Alabama Asks U.S. Supreme Court To Weigh In on Redistricting Case Again
WASHINGTON, D.C. — On Monday, Sept. 11, Alabama Secretary of State Wes Allen (R) asked the U.S. Supreme Court to intervene again in Allen v. Milligan, a redistricting case challenging the state’s congressional map.
After a lower court blocked Alabama’s Republican-backed congressional plan last week for not having a second majority-Black district, as a federal court order instructed, Allen then asked the U.S. Supreme Court to pause the lower court’s ruling.

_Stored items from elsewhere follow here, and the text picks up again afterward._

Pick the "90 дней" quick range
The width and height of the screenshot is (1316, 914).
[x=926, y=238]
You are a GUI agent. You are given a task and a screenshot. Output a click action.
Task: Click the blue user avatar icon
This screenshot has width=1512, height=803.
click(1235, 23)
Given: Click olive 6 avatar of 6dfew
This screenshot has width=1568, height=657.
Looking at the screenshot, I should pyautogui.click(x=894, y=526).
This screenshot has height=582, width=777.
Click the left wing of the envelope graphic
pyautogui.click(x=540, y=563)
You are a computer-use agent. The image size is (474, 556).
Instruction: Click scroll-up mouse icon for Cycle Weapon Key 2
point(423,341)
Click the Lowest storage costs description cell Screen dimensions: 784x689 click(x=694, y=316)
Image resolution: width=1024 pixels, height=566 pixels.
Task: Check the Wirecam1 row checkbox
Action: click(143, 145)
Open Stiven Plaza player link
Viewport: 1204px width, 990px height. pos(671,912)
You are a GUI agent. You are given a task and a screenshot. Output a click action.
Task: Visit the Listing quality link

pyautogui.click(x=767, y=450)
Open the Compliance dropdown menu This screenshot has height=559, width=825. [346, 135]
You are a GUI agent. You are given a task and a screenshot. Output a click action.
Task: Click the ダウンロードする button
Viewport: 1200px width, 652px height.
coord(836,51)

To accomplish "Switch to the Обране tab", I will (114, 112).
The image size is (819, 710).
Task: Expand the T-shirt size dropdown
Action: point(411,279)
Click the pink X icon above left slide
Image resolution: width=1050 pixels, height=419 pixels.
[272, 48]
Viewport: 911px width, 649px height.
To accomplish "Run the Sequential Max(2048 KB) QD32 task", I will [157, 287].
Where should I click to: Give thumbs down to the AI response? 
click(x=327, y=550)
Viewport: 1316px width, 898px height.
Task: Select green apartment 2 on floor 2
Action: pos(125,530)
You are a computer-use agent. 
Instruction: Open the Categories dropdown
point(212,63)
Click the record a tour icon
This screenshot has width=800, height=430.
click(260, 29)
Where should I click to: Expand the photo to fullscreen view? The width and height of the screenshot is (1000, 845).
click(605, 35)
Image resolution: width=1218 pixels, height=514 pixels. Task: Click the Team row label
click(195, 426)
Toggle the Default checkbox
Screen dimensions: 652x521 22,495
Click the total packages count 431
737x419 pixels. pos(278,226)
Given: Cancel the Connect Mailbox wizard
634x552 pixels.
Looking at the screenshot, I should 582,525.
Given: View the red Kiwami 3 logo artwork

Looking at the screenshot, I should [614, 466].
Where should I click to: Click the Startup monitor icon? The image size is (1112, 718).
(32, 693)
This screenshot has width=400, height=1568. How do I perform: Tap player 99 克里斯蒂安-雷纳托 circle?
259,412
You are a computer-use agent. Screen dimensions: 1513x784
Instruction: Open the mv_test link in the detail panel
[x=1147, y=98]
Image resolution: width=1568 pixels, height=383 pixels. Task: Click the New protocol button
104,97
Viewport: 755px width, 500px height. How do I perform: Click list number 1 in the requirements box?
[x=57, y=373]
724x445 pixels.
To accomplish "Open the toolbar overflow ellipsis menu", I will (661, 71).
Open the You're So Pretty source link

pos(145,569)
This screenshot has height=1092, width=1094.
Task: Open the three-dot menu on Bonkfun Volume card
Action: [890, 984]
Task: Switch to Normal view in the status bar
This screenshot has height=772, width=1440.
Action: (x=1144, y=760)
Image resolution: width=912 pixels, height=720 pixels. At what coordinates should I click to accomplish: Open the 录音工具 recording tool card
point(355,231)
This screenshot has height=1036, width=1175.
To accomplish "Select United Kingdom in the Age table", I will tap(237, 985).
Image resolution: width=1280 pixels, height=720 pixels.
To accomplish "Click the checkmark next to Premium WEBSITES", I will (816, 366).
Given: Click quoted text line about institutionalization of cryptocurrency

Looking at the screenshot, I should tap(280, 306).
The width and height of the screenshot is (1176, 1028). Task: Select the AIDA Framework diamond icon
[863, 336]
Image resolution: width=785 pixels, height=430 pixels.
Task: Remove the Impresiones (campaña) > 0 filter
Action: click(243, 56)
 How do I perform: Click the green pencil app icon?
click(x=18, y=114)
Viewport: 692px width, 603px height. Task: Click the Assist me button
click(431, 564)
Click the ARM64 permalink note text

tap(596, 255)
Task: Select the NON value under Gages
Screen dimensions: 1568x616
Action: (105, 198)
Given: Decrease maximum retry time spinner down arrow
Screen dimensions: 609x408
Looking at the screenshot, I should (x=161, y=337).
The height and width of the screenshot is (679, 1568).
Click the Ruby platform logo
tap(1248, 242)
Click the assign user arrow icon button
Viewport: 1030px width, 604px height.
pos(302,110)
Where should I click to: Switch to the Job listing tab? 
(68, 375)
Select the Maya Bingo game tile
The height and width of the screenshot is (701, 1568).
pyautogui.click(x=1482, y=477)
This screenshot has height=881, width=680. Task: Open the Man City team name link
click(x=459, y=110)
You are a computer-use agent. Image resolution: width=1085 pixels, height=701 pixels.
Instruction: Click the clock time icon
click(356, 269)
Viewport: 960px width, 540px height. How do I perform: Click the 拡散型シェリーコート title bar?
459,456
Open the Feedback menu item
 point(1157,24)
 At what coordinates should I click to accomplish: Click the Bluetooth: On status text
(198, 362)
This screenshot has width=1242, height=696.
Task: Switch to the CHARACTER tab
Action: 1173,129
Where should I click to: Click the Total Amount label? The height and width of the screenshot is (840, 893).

Last term, in a landmark ruling upholding Section 2 of the Voting Rights Act (VRA), the Supreme Court affirmed that Alabama’s congressional map drawn with 2020 census data should remain blocked as it likely violated the VRA. After the Supreme Court’s decision, the case went back to the trial court so a new map could be drawn to include a second majority-Black district. However, because Alabama Republicans vehemently refused to obey a court order to pass a fair map during a special session this summer, Alabama’s new congressional map was similarly blocked earlier this month.
In blocking the Republican-backed plan on Sept. 5, a three-judge panel of two Trump appointees and one Reagan appointee wrote that “we are deeply troubled that the State enacted a map that the State readily admits does not provide the remedy we said federal law requires.”
Before going to the nation’s highest court, Allen asked the lower court to pause their own ruling, but the court declined after finding that Allen “offers no reason, let alone a compelling one, why Alabamians should have to wait that long to vote under a lawful congressional districting map.” Despite this, Allen made a similar plea to the U.S. Supreme Court on Monday.
Allen is shamelessly asking the Supreme Court to allow voters to vote under yet another unfair map for the 2024 election. Five justices on the Supreme Court would have to agree to grant Allen’s request. While there’s no telling what the Court will do, finding five favorable justices might be hard for Allen as five justices were in the majority of the Court’s June 2023 decision that affirmed that the state’s 2021 map should be blocked.